Je dois bien commencer par les miennes.

Mes ongles je les ronge mais pas trop. Jamais jusqu’au sang. Parfois je m’arrache une petit peau, latérale, et la petite douleur me rappelle à son bon souvenir, toute la journée. Mais c’est tout. Je ne vais jamais jusqu’à mordre la pulpe. Parfois au travail je me les ronge sans y faire attention, surtout en réunion, surtout retour de week-end, et ensuite je m’en veux de ces petites rognures de moi-même laissées ainsi en pâture sur la moquette des bureaux. Je ne sais jamais faire autrement qu’avec les dents, encore, pour aider la peau à se détacher progressivement de l’ongle qui a poussé, et refaire une belle lunule, ovale, profonde.

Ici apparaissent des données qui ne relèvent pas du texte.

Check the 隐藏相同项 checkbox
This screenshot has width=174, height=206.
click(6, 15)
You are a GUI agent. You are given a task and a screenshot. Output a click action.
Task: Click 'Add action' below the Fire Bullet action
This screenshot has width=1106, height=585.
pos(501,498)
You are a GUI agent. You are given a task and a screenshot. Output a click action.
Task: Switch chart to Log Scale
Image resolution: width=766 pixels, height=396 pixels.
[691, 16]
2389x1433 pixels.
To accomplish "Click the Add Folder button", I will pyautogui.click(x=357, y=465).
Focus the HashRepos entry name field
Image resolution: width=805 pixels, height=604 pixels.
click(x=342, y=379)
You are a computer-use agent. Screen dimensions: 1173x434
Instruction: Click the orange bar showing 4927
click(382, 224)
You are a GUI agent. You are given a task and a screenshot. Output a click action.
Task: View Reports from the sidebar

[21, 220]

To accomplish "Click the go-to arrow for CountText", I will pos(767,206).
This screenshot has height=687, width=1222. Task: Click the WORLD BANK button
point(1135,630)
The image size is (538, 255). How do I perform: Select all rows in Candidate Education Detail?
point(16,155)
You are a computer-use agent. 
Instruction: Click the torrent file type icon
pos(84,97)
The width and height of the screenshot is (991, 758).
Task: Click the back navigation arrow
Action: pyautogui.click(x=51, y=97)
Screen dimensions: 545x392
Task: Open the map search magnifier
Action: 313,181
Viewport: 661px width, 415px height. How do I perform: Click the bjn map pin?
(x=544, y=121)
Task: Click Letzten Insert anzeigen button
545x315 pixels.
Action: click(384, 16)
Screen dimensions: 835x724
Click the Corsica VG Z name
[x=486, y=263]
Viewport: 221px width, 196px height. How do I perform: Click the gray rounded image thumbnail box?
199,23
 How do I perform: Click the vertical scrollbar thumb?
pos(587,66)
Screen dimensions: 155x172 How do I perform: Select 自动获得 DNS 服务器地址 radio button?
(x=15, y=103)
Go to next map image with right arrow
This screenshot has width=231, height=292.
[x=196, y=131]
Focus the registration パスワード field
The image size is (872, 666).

Avant j’avais les ongles striés de blanc, j’aimais cette météo nuageuse sur mes dix petits écrans intimes, j’aimais que s’affichent ainsi mes carences. Maintenant c’est rare. Je note tout de même, qu’aujourd’hui, sur l’ongle du majeur droit, j’ai un tiret blanc au beau milieu : une pause.

Mes doigts, je les trouve fins et assez élégants, j’aime que les articulations soient un peu saillantes. Aujourd’hui j’ai une petite coupure sur l’index gauche, faite avec le couteau à pain ce matin. Cela n’a pas saigné longtemps.
Je n’ai qu’une bague. Dans ma tête j’ai toujours deux bagues mais sur mes doigts je n’en ai plus qu’une. L’autre, la monture s’est cassée. Je dois la réparer. Car ces deux bagues vont ensemble et vont avec ma main, c’est un tout. Jamais ces deux bagues ne quittent mes doigts, même pour dormir, même au bain, même l’été quand mes doigts gonflent et que je supporte mal des les avoir enserrés comme ça. Ce sont deux bagues de fiançailles. Pas les miennes. Un tout petit diamant sur mon annulaire droit pour les fiançailles de ma mère, et une aigue-marine sur mon majeur droit pour les fiançailles de ma grand-mère. L’aigue-marine manque en ce moment. Il y a un décalage entre mon schéma corporel interne et la réalité de mes mains.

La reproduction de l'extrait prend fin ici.